Eine ultimative Glücksformel nach dem Motto „One size fits all“ scheint es nicht zu geben. Dafür ist die menschliche Psyche einfach viel zu komplex. Messbare Rahmenbedingungen wie das Bruttoinlandsprodukt pro Kopf, die durchschnittliche Lebenserwartung oder funktionierende Sozial-Systeme sind lediglich notwendige, aber bei weitem keine hinreichenden Bedingungen für das Glück des Einzelnen.

Denn jeder Mensch ist einzigartig und weist eine äußerst individuelle Mischung aus genetischer Veranlagung, äußeren Rahmenbedingungen und persönlicher Erfahrung auf.

Dennoch gibt es nach Auswertung der wissenschaftlichen Studien zentrale Grund-Voraussetzungen für das Glück. Zu den wichtigsten Glücksfaktoren zählen Gesundheit, liebevolle zwischenmenschliche Beziehungen, gesellschaftlicher Zusammenhalt, soziales Engagement und nicht zuletzt einen Sinn im Leben zu haben. Hinzu kommt die gefühlte Freiheit, sein Leben selbst gestalten zu können.

Natürlich brauchen die Menschen auch ausreichend finanzielle Mittel zur Existenzsicherung, doch Geld allein macht nicht glücklich. Denn übertriebener Egoismus und ein ausschließliches Streben nach materiellen Zielen wirken sich negativ auf unser Glücksempfinden aus.

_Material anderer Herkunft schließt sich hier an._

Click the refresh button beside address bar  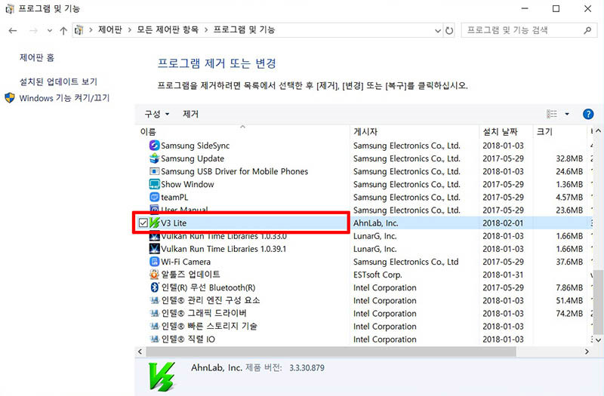(x=450, y=30)
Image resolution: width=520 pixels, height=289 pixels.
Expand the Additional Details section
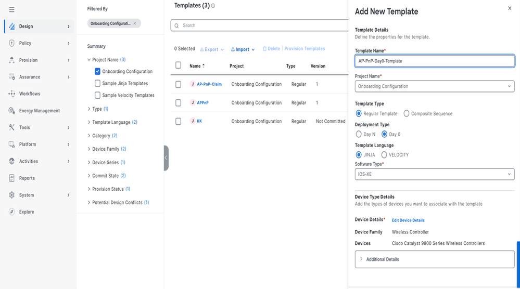[x=435, y=259]
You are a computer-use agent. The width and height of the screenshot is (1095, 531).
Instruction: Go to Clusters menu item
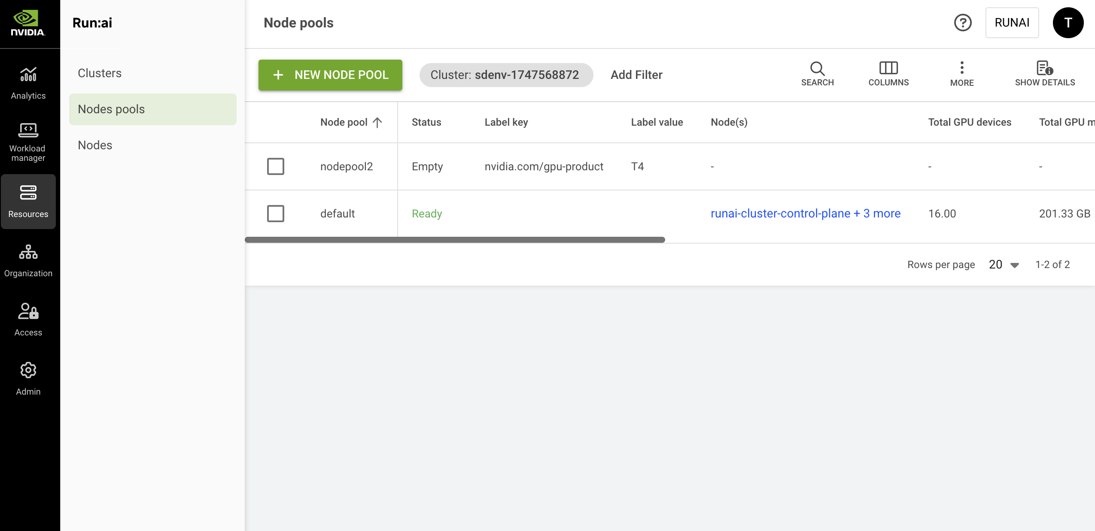100,73
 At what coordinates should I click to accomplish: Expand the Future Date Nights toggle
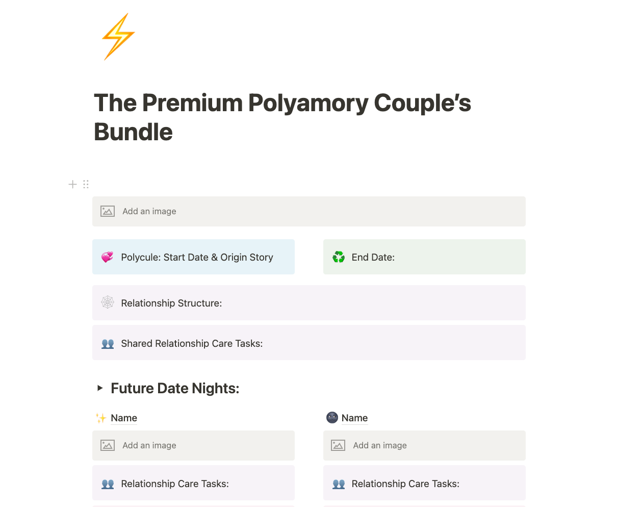click(100, 388)
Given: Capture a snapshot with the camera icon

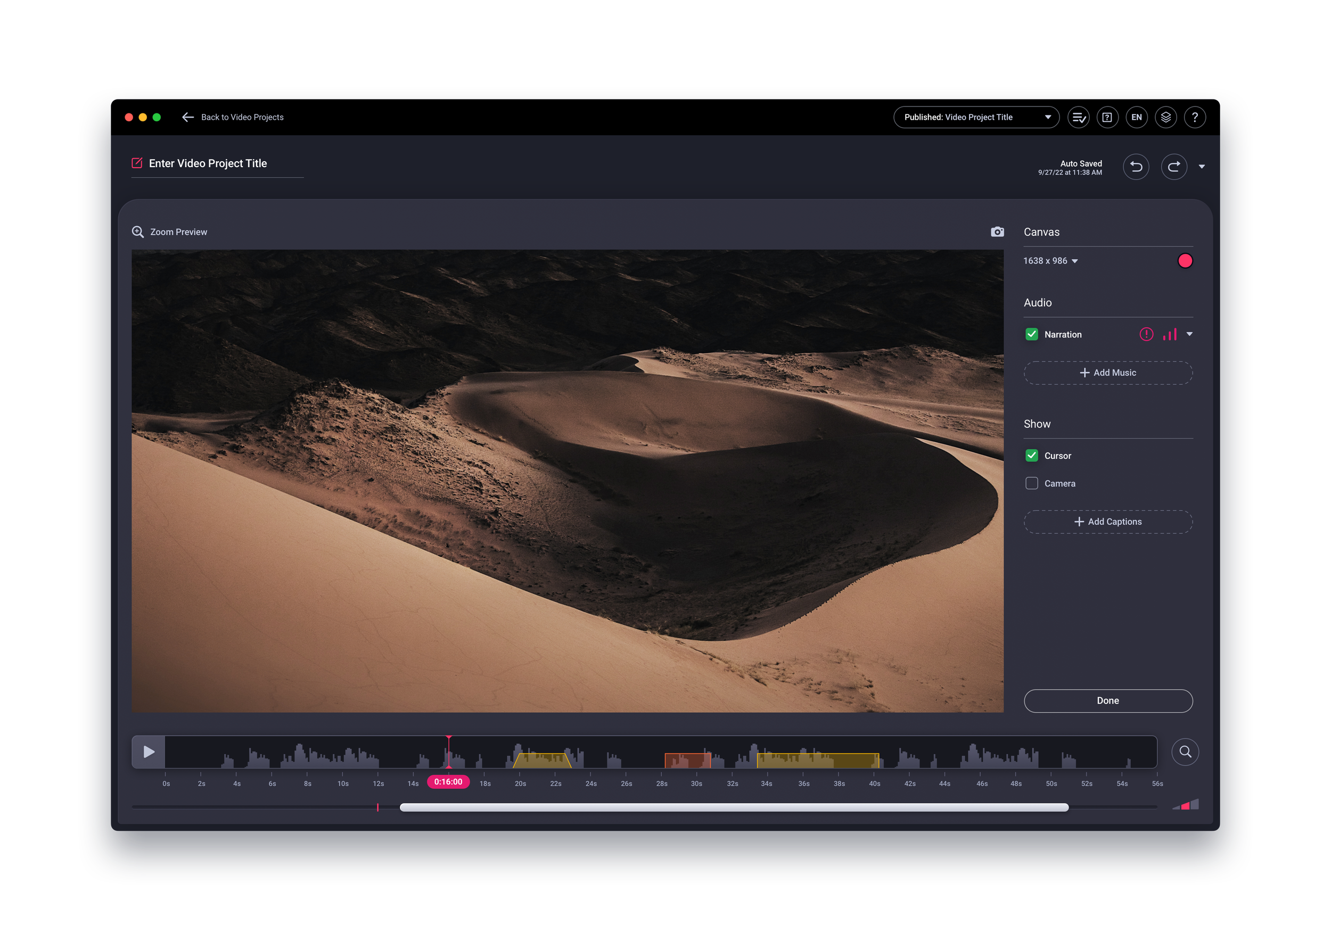Looking at the screenshot, I should [x=997, y=231].
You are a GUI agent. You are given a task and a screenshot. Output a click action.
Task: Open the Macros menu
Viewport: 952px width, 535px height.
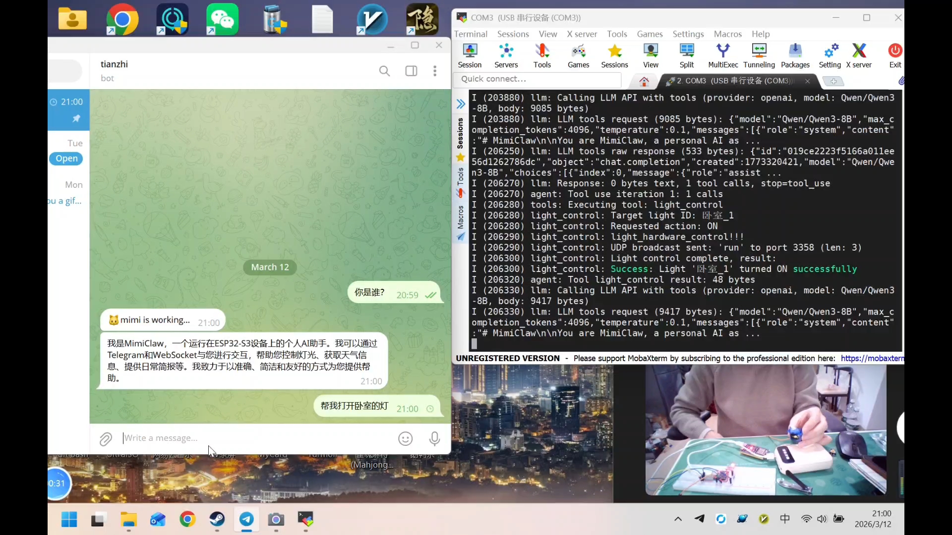pyautogui.click(x=727, y=34)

Letztendlich liegt der Schlüssel zum Glück größtenteils allein in unserer Hand. Und das trotz der unkontrollierbaren Faktoren, die wir nicht beeinflussen können. Wie das Land oder das familiäre Umfeld, in das wir hineingeboren wurden oder den Genen, die uns die Vorfahren in die Wiege gelegt haben.

Es kommt darauf an, was wir aus unserer individuellen Situation machen und welche Entscheidungen wir treffen. Wie wir mit Schicksalsschlägen umgehen und wie wir Chancen erkennen und ergreifen. Glück ist letztendlich, das meiste aus dem zu machen, was man ist. Denn nur in uns selbst liegen die Sterne des Glücks.